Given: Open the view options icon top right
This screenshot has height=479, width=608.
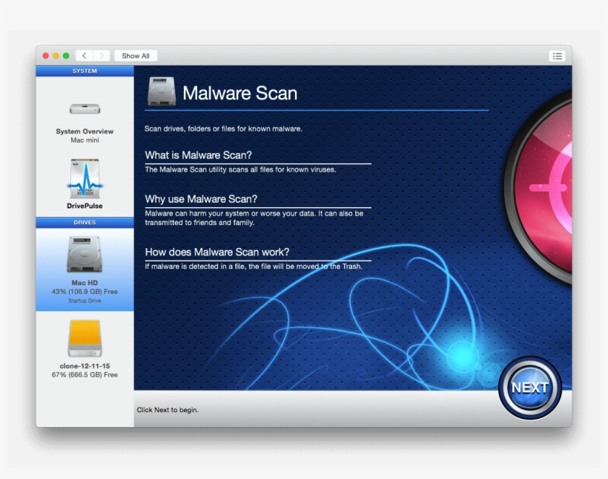Looking at the screenshot, I should tap(558, 55).
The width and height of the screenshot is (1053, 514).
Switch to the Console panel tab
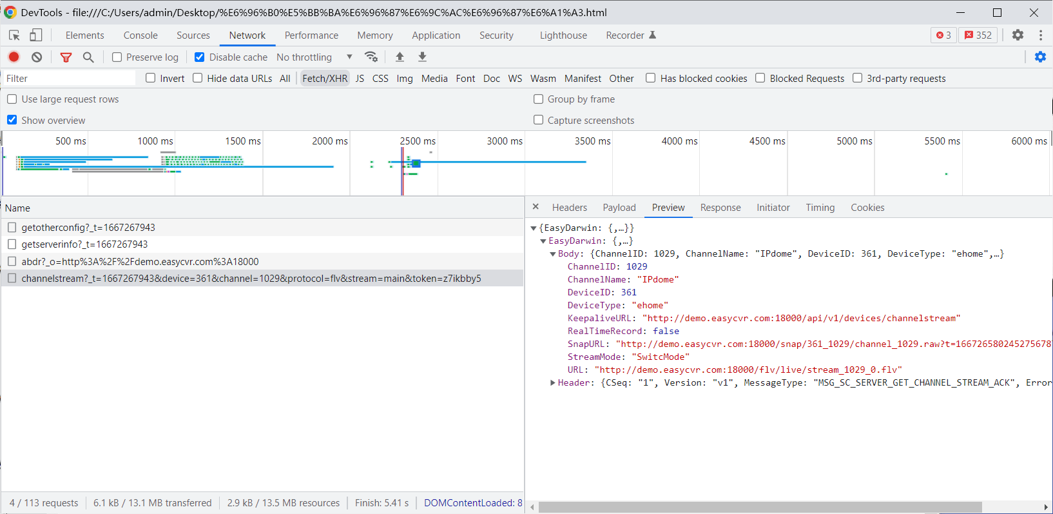(140, 35)
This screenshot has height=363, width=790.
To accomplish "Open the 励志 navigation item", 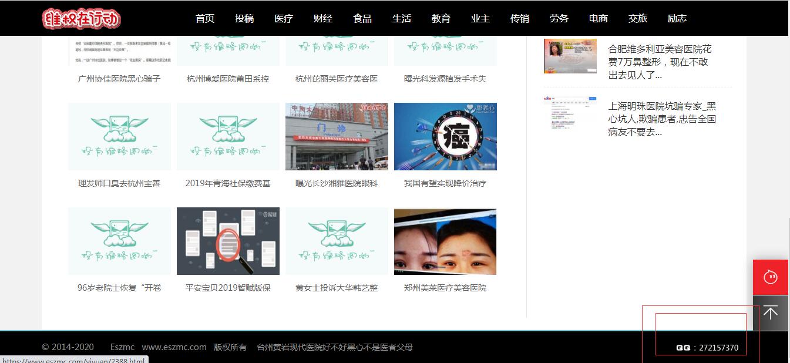I will point(677,19).
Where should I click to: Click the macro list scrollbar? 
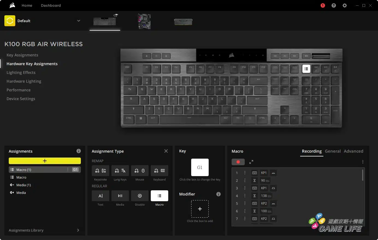pos(363,175)
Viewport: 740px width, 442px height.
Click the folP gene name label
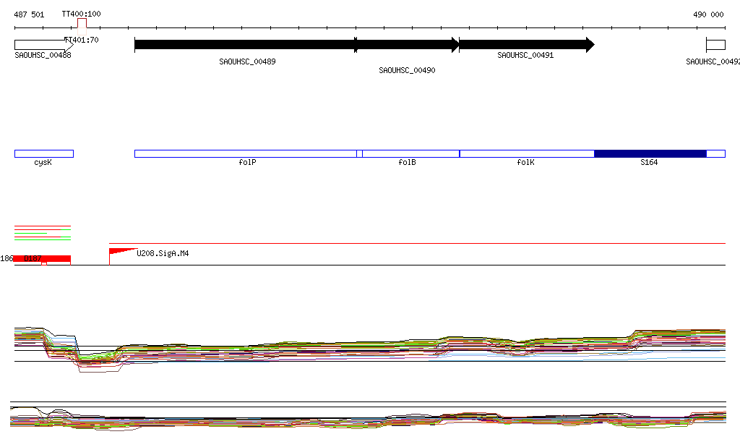[x=247, y=163]
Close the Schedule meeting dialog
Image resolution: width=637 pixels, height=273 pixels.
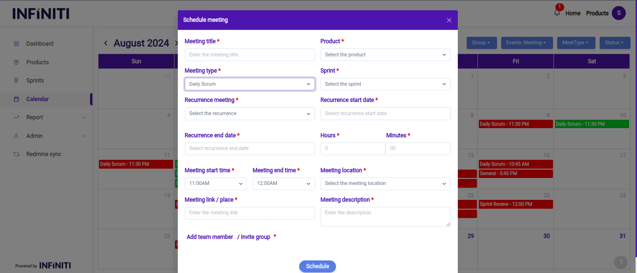point(449,20)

************

# ASSIGNMENT
Transcribe, please, the lines from the one holding "Viewport: 740px width, 442px height." to the final line of the material, both included, exactly and with no extra lines, and skip the pictures.

# RESPONSE
Viewport: 740px width, 442px height.
Click the folP gene name label
[x=247, y=163]
Close the Schedule meeting dialog
Image resolution: width=637 pixels, height=273 pixels.
point(449,20)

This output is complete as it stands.